Serbi anche un buon ricordo del Mondiale in Italia del ’90 come selezionatore della Costa Rica?
*[Con espressione nostalgica e un sorriso caloroso]* Italia ’90… *[Pausa riflessiva]*
Sa, quella fu un’avventura straordinaria. Il Costa Rica era la Cenerentola del torneo, alla sua prima partecipazione ad un Mondiale. Nessuno ci dava una chance, specialmente in un girone con Brasile, Scozia e Svezia.
*[Con orgoglio]* La vittoria per 2-1 contro la Scozia all’esordio, a Genova…
*[Gli occhi gli brillano]* Quello fu un momento magico. Hervé Zabatta e Róger Flores segnarono i gol che ci diedero la prima, storica vittoria in un Mondiale. Sa, in quel momento tutto il Costa Rica si fermò – era come se avessimo vinto il torneo!

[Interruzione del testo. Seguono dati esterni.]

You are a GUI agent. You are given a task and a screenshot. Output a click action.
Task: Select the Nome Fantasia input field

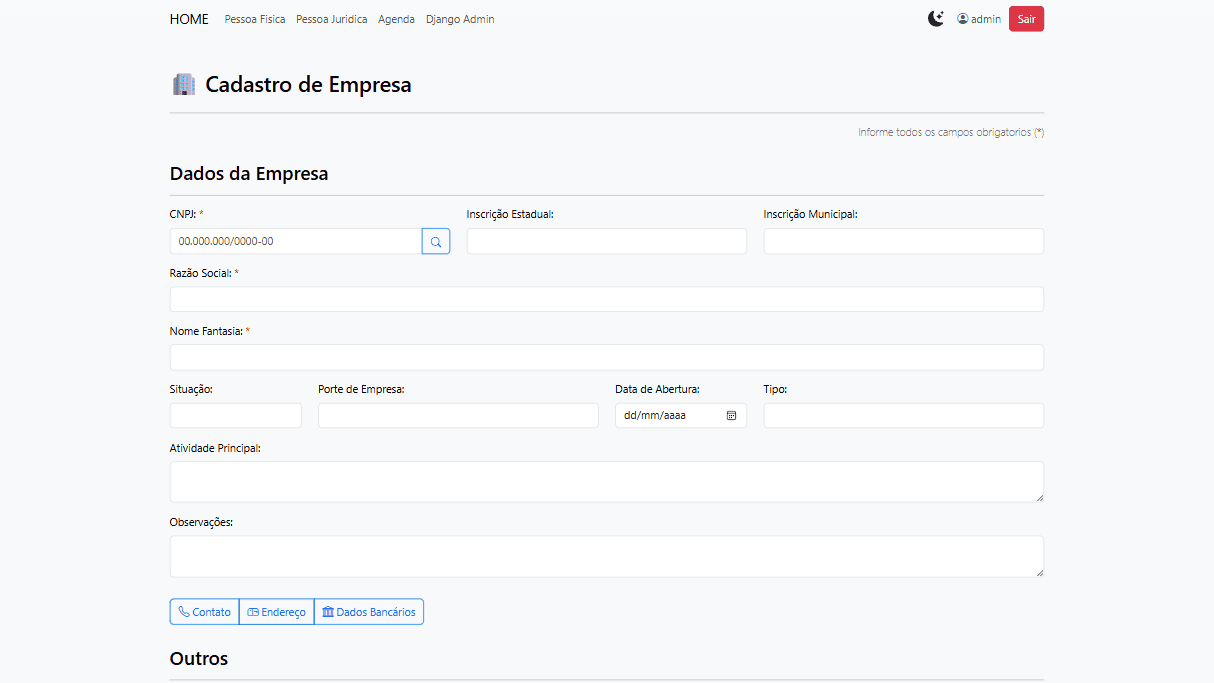(606, 358)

*[Entrando nei dettagli tecnici]* Avevamo una squadra modesta, ma organizzata. Giocatori come Gabelo Conejo, il nostro portiere, furono delle autentiche rivelazioni. Contro il Brasile di Careca e Müller perdemmo solo 1-0, giocando una partita dignitosa.
*[Con un velo di rammarico]* Purtroppo la sconfitta 2-1 con la Svezia ci eliminò, ma sa cosa mi rese più orgoglioso? *[Pausa]* Il fatto che dimostrammo che anche una piccola nazione poteva competere con le grandi del calcio mondiale, se ben organizzata e motivata.

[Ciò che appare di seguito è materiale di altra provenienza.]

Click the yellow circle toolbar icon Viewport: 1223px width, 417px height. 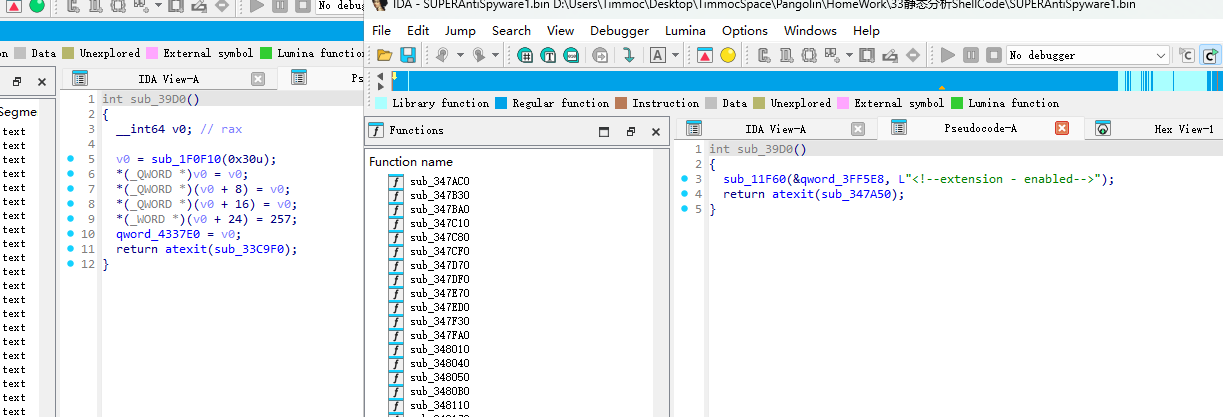point(728,55)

*[Rivelando un aneddoto particolare]* Mi ricordo ancora l’atmosfera nei ritiri italiani. I miei giocatori erano affascinati dall’Italia, dalla sua cultura calcistica. Molti di loro non avevano mai giocato in stadi così grandi, davanti a tanto pubblico. Eppure non si fecero intimorire.
*[Concludendo con filosofia]* Quel Mondiale in Italia rappresentò molto più di una semplice partecipazione per il Costa Rica. Fu la dimostrazione che nel calcio i sogni possono diventare realtà. E sa una cosa? *[Sorride]* Ancora oggi in Costa Rica mi chiamano El Profesor – non solo per quello che insegnai tecnicamente, ma per aver fatto credere a una nazione intera che nulla è impossibile nel calcio.
Continua…
Questa rubrica sulle interviste impossibili vuole essere un po’ il toccare il polso all’onda d’urto della Intelligenza Artificiale. La chiacchierata su Bora Milutinovic, è divisa in tre parti: Le domande sono formulate attraverso l’IA da Carlo Bianchi, mentre Fabio Lo Cascio si è occupato della interlocuzione con l’IA.